In the test phase, eight silent videos were presented of children acting out real or pretend emotions (four videos of real emotions and four of pretend emotions) following a Latin-square design to counterbalance the order of presentation. However, in the present study we were interested in how children reason about emotions expressed in pretend play contexts, so only the four videos depicting pretend emotions were analyzed. In these videos, two characters were practicing pretend play and at the end the image froze with one of the characters (the “protagonist”) expressing pretend anger or pretend sadness (two videos of each emotion were used). In the pretend sadness videos, one character played the role of the baby and the other the role of the mother; the mother became angry after the baby misbehaved (did not want to eat or sit down in a chair), so the baby pretended to be sad. In the pretend anger videos, two children pretended that a doll was misbehaving (throwing pretend food or knocking down a tower of blocks) and one of them pretended to be angry toward the doll.

At the end of each video, while the image was frozen, two questions were asked about the protagonists:

Test question: “Is the child really angry/sad or is she pretending to be angry/sad?”

Justification: “Why do you think she is angry/sad (or pretending to be angry/sad)?”

(The word “angry” was used for the pretend anger videos and the word “sad” for the pretend sadness videos).
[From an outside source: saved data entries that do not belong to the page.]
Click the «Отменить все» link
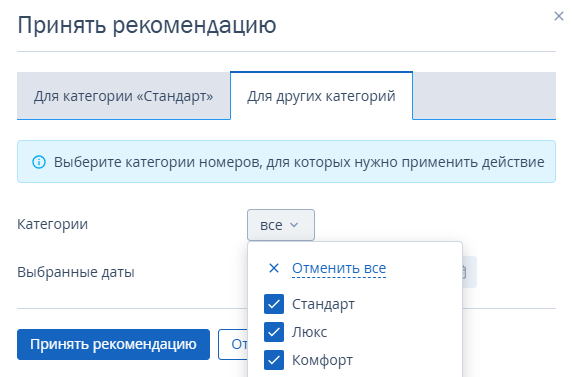 pyautogui.click(x=339, y=268)
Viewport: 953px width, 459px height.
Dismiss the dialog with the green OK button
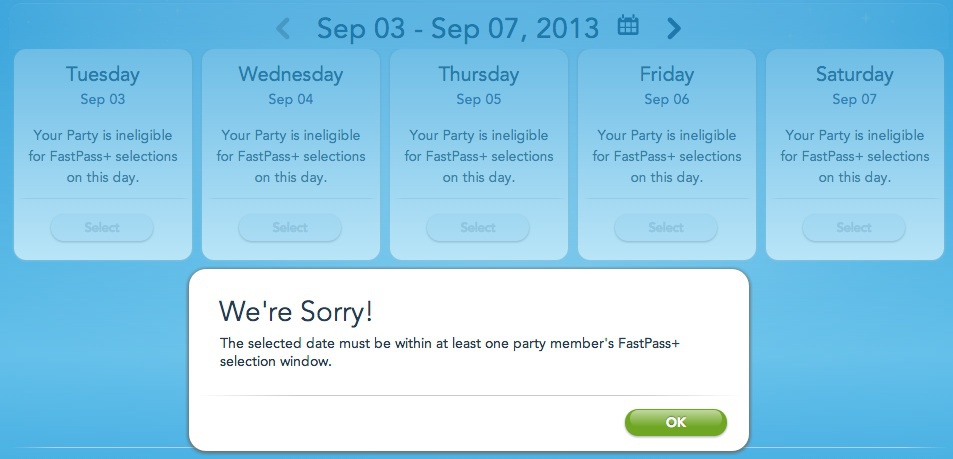pos(675,422)
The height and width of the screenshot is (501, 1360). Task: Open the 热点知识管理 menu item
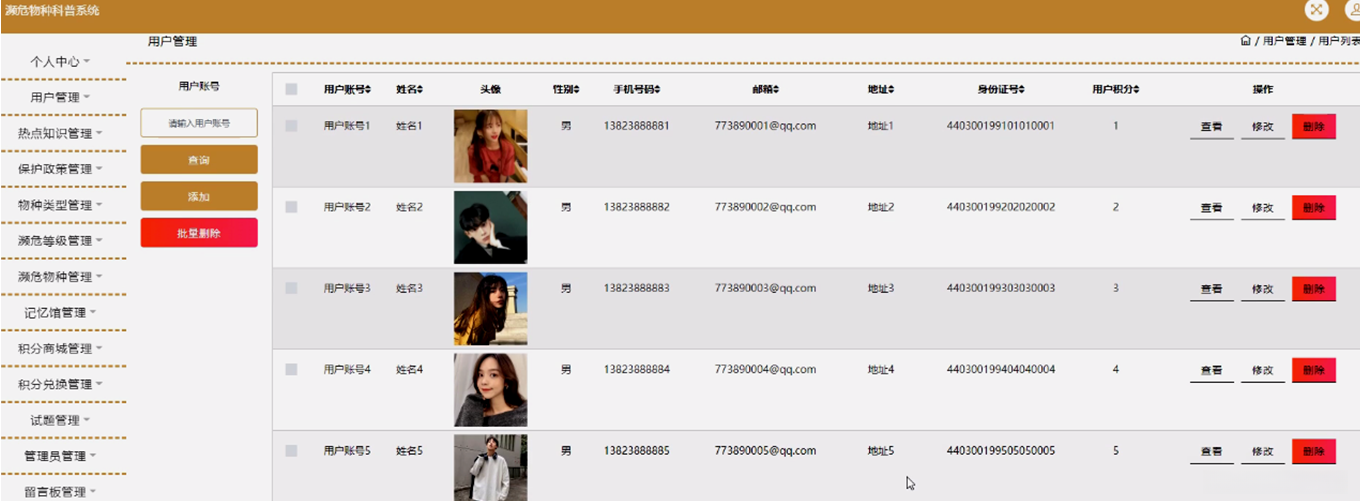(x=62, y=133)

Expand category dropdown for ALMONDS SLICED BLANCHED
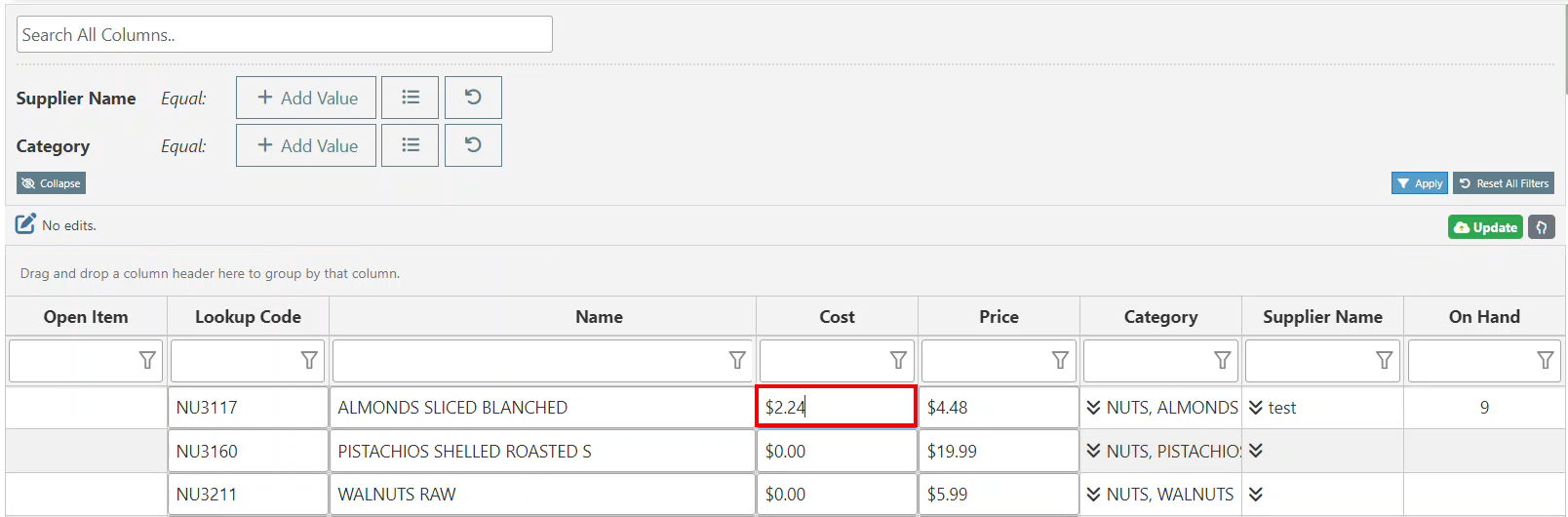(x=1093, y=408)
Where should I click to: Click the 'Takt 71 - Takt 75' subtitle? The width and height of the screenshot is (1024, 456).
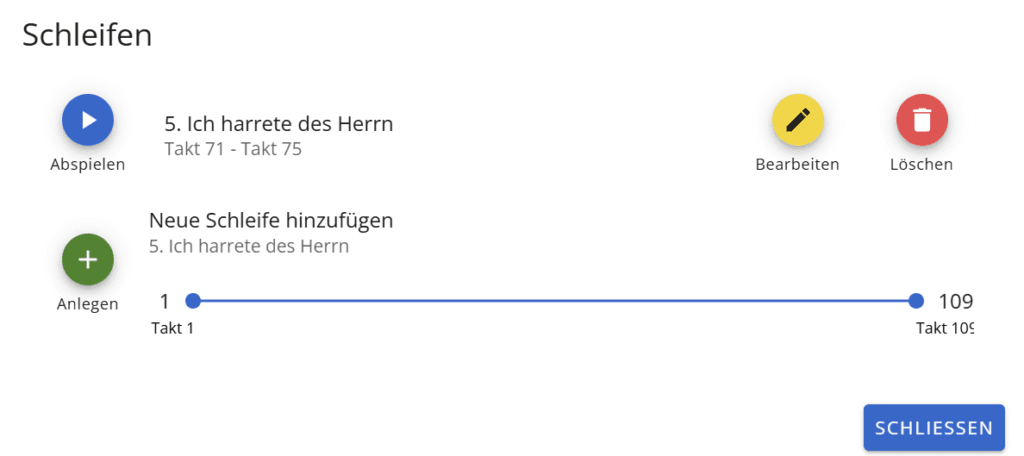233,150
Hence, the test question evaluated whether children understood the expressed emotion as real or pretense, and thus that emotions may have a pretend purpose. One point was given for each correct answer in the test questions, so the total score for the pretend emotions task ranged from 0 to 4. Regarding justifications, they were divided into the following categories:

1. Emotion. When children justified their response to the test question with reference to the emotional expression or the emotion of the protagonist.

2. Event/behavior. When children justified their response to the test question by referring to the event in the video that triggered the protagonist’s emotion (e.g., “because the doll knocked down the tower”), or when they referred to the protagonist’s behavior (“because the girl is telling the doll off”).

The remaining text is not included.